## WHAT TO PRODUCE:
Copy the listing below line for line, without changing a single character.

## DATA SUPPLIED:
[start]

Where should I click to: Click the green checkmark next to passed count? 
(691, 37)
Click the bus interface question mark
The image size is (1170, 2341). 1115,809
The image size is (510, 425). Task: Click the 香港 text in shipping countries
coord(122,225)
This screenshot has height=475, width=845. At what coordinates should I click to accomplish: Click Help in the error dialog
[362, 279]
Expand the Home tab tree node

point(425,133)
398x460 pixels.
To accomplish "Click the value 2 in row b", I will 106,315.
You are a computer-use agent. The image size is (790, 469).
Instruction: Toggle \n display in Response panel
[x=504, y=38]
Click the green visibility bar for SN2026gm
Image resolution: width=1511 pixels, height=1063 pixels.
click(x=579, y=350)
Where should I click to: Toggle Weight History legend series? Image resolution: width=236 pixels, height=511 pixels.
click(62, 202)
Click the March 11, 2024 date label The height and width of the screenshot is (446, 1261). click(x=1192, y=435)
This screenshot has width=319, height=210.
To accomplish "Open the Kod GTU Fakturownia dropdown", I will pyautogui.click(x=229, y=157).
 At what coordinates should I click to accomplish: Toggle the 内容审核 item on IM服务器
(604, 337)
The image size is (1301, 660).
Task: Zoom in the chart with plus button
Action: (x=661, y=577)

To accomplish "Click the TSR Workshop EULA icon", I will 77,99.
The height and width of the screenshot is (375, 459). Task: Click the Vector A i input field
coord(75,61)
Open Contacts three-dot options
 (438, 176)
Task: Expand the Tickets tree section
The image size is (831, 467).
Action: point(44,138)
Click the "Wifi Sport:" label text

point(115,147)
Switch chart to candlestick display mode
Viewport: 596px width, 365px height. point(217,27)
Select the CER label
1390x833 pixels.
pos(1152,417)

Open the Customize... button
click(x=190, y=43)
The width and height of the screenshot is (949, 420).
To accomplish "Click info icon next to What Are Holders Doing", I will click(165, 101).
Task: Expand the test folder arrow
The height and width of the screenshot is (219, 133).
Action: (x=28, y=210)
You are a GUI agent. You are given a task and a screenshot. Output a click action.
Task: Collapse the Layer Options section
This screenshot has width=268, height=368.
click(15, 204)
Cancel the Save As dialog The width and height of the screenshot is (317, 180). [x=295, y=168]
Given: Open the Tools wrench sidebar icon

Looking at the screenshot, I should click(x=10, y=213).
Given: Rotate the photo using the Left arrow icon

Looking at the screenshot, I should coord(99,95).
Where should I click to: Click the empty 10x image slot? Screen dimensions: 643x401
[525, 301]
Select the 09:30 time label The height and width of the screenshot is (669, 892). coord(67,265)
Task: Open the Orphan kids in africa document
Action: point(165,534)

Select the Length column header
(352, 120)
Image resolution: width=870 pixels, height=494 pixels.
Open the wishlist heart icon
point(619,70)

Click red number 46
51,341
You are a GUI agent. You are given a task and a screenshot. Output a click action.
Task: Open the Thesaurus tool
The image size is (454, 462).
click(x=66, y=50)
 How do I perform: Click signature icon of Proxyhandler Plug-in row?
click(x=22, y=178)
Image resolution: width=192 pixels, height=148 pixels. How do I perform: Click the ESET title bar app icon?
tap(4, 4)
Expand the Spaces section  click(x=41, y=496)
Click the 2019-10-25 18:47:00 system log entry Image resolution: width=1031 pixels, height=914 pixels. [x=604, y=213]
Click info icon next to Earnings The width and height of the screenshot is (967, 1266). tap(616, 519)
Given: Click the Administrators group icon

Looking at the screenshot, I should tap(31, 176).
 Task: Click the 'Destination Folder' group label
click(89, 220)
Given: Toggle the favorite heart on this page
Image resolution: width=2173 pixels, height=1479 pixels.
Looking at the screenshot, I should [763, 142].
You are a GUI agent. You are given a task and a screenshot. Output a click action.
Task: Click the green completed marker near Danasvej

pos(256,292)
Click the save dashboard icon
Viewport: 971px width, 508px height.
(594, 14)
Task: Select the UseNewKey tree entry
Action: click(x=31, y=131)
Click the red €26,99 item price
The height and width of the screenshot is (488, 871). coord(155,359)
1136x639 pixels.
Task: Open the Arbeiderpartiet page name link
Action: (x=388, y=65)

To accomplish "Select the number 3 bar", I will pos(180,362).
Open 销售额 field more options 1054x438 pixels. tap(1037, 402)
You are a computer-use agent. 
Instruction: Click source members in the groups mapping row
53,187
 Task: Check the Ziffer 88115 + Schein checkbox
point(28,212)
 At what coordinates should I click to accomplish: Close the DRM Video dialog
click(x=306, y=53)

[end]

## SOLUTION BELOW:
Where should I click to: Click the green checkmark next to passed count? 
(691, 37)
Click the bus interface question mark
The image size is (1170, 2341). 1115,809
The image size is (510, 425). Task: Click the 香港 text in shipping countries
coord(122,225)
This screenshot has height=475, width=845. At what coordinates should I click to accomplish: Click Help in the error dialog
[362, 279]
Expand the Home tab tree node

point(425,133)
398x460 pixels.
To accomplish "Click the value 2 in row b", I will 106,315.
You are a computer-use agent. The image size is (790, 469).
Instruction: Toggle \n display in Response panel
[x=504, y=38]
Click the green visibility bar for SN2026gm
Image resolution: width=1511 pixels, height=1063 pixels.
click(x=579, y=350)
Where should I click to: Toggle Weight History legend series? Image resolution: width=236 pixels, height=511 pixels.
click(62, 202)
Click the March 11, 2024 date label The height and width of the screenshot is (446, 1261). click(x=1192, y=435)
This screenshot has width=319, height=210.
To accomplish "Open the Kod GTU Fakturownia dropdown", I will pyautogui.click(x=229, y=157).
 At what coordinates should I click to accomplish: Toggle the 内容审核 item on IM服务器
(604, 337)
The image size is (1301, 660).
Task: Zoom in the chart with plus button
Action: (x=661, y=577)

To accomplish "Click the TSR Workshop EULA icon", I will 77,99.
The height and width of the screenshot is (375, 459). Task: Click the Vector A i input field
coord(75,61)
Open Contacts three-dot options
 (438, 176)
Task: Expand the Tickets tree section
The image size is (831, 467).
Action: point(44,138)
Click the "Wifi Sport:" label text

point(115,147)
Switch chart to candlestick display mode
Viewport: 596px width, 365px height. point(217,27)
Select the CER label
1390x833 pixels.
pos(1152,417)

Open the Customize... button
click(x=190, y=43)
The width and height of the screenshot is (949, 420).
To accomplish "Click info icon next to What Are Holders Doing", I will click(165, 101).
Task: Expand the test folder arrow
The height and width of the screenshot is (219, 133).
Action: (x=28, y=210)
You are a GUI agent. You are given a task and a screenshot. Output a click action.
Task: Collapse the Layer Options section
This screenshot has width=268, height=368.
click(15, 204)
Cancel the Save As dialog The width and height of the screenshot is (317, 180). [x=295, y=168]
Given: Open the Tools wrench sidebar icon

Looking at the screenshot, I should click(x=10, y=213).
Given: Rotate the photo using the Left arrow icon

Looking at the screenshot, I should coord(99,95).
Where should I click to: Click the empty 10x image slot? Screen dimensions: 643x401
[525, 301]
Select the 09:30 time label The height and width of the screenshot is (669, 892). coord(67,265)
Task: Open the Orphan kids in africa document
Action: point(165,534)

Select the Length column header
(352, 120)
Image resolution: width=870 pixels, height=494 pixels.
Open the wishlist heart icon
point(619,70)

Click red number 46
51,341
You are a GUI agent. You are given a task and a screenshot. Output a click action.
Task: Open the Thesaurus tool
The image size is (454, 462).
click(x=66, y=50)
 How do I perform: Click signature icon of Proxyhandler Plug-in row?
click(x=22, y=178)
Image resolution: width=192 pixels, height=148 pixels. How do I perform: Click the ESET title bar app icon?
tap(4, 4)
Expand the Spaces section  click(x=41, y=496)
Click the 2019-10-25 18:47:00 system log entry Image resolution: width=1031 pixels, height=914 pixels. [x=604, y=213]
Click info icon next to Earnings The width and height of the screenshot is (967, 1266). tap(616, 519)
Given: Click the Administrators group icon

Looking at the screenshot, I should tap(31, 176).
 Task: Click the 'Destination Folder' group label
click(89, 220)
Given: Toggle the favorite heart on this page
Image resolution: width=2173 pixels, height=1479 pixels.
Looking at the screenshot, I should [763, 142].
You are a GUI agent. You are given a task and a screenshot. Output a click action.
Task: Click the green completed marker near Danasvej

pos(256,292)
Click the save dashboard icon
Viewport: 971px width, 508px height.
(594, 14)
Task: Select the UseNewKey tree entry
Action: click(x=31, y=131)
Click the red €26,99 item price
The height and width of the screenshot is (488, 871). coord(155,359)
1136x639 pixels.
Task: Open the Arbeiderpartiet page name link
Action: (x=388, y=65)

To accomplish "Select the number 3 bar", I will pos(180,362).
Open 销售额 field more options 1054x438 pixels. tap(1037, 402)
You are a computer-use agent. 
Instruction: Click source members in the groups mapping row
53,187
 Task: Check the Ziffer 88115 + Schein checkbox
point(28,212)
 At what coordinates should I click to accomplish: Close the DRM Video dialog
click(x=306, y=53)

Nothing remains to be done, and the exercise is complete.